A MUSTARD PLANT DIFFERENT FROM WHAT WE MIGHT EXPECT
12. On the basis of the Bible rule that a seed must bring forth its kind, what objection might someone logically raise to the explanation that the mustard-seed “tree” pictures Christendom?
12 Quite logically, someone might raise up against the foregoing presentation the following objection: In Jesus’ parable, the man who sowed the mustard grain did so with good intentions. From this grain he expected the growth of a mustard plant “according to its kind.” (Gen. 1:11, 12) He did not expect something foreign to what he had sown. He had in mind no counterfeit of a mustard plant. That being the case, how can we say that such a counterfeit is exactly what the sower got? Accordingly, how can we say, as above, that the “tree” that grew from the mustard grain represented Christendom, the counterfeit of the “kingdom of the heavens”?* Is that not contrary to God’s law that a seed must produce its own kind? Would not this divine law, when spiritually applied, rule out the idea of Christendom, the opposite of the “kingdom of the heavens”?
13, 14. (a) Why would there have been no Christendom if there had been no Jesus Christ? (b) According to what standard does God hold her accountable to Him, and of what is she the counterpart?
13 In this regard, things started with Jesus Christ. If there had been no Christ, there would have been no Christendom. A simple statement, but true nonetheless! In the fourth century of our Common Era Christendom pinned herself to the true Christ, not to a false Christ, a false Messiah, so as to make the counterfeit more undiscernible. She even took his official designation by calling herself Christendom. She has appropriated to herself the various things connected with Jesus Christ. She practices baptism in water, some of her churches even today practicing total immersion. She celebrates the Lord’s Supper with bread and the product of the grapevine. She has her elders or bishops and deacons. (Phil. 1:1, Authorized Version) And, as for the Holy Bible as a whole, the very Bibles that the Christian witnesses of Jehovah have used down till the beginning of the publication of the New World Translation of the Holy Scriptures in 1950 C.E. have come to us from the Bible societies that Christendom’s churches have operated.

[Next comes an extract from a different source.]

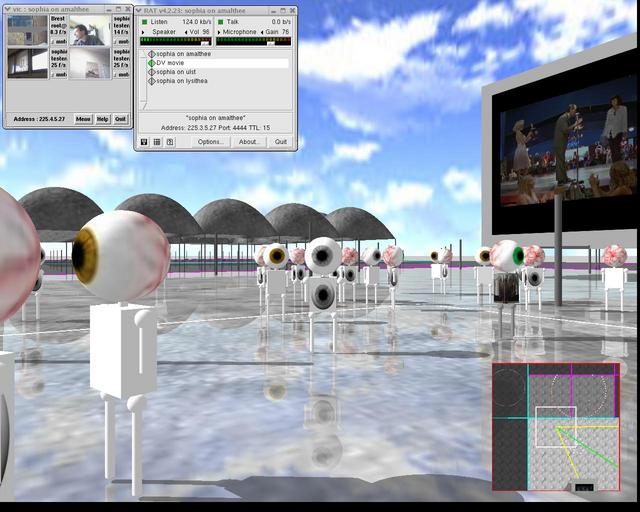The image size is (640, 512).
Task: Adjust the speaker Vol slider
Action: [206, 42]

14 It is plainly evident that Jesus Christ is implicated with the formation of Christendom, which has professed till now to be his true Church. Furthermore, Jehovah God takes Christendom at her word and according to her own claims. For this reason Jehovah calls upon her to live up to her claims and holds her responsible for failure to live up to his requirements. For this he will bring upon her a due punishment. In this “conclusion of the system of things” he judges her as unfaithful to her religious professions. She is the modern-day counterpart of unfaithful Israel of ancient times.